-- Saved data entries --
************
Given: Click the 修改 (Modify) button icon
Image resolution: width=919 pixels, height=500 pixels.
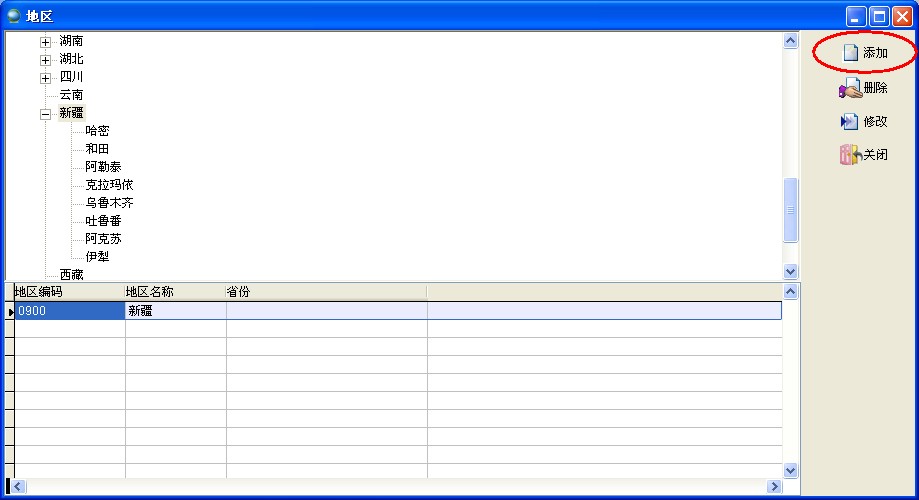Looking at the screenshot, I should tap(850, 122).
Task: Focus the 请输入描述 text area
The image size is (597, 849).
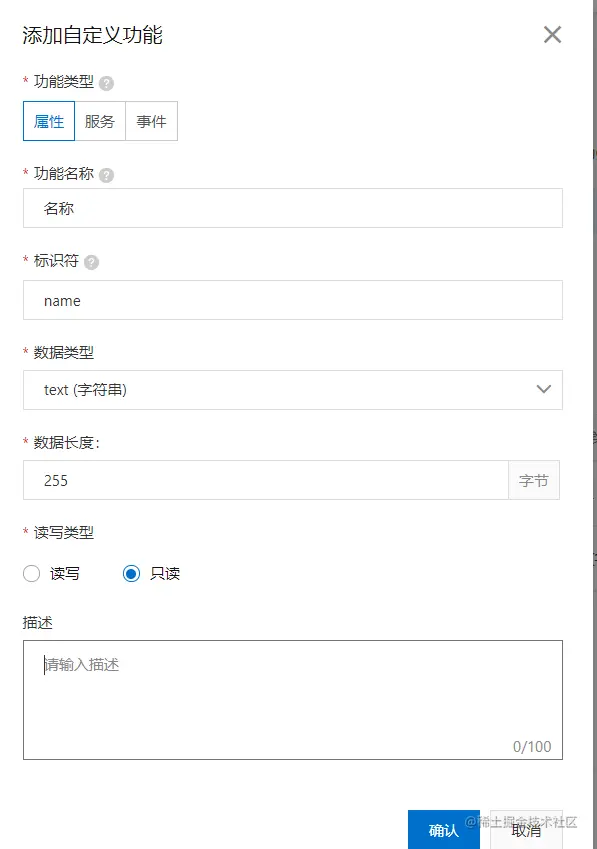Action: [293, 700]
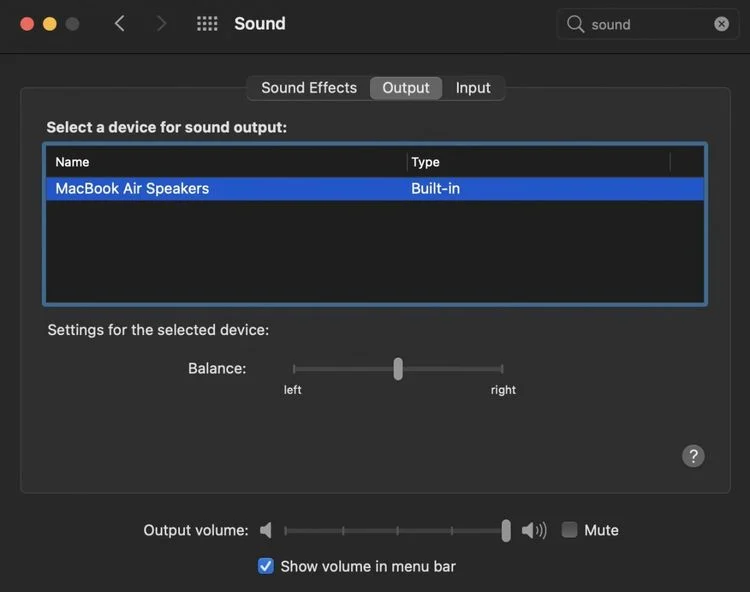
Task: Click the magnifying glass search icon
Action: pyautogui.click(x=575, y=24)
************
-- Exercise prompt --
Once the pictures are removed, output the entries above exactly as given.

-- Response --
Given: Click the 修改 (Modify) button icon
Image resolution: width=919 pixels, height=500 pixels.
Looking at the screenshot, I should tap(850, 122).
Task: Focus the 请输入描述 text area
The image size is (597, 849).
Action: [293, 700]
Task: Click the magnifying glass search icon
Action: pyautogui.click(x=575, y=24)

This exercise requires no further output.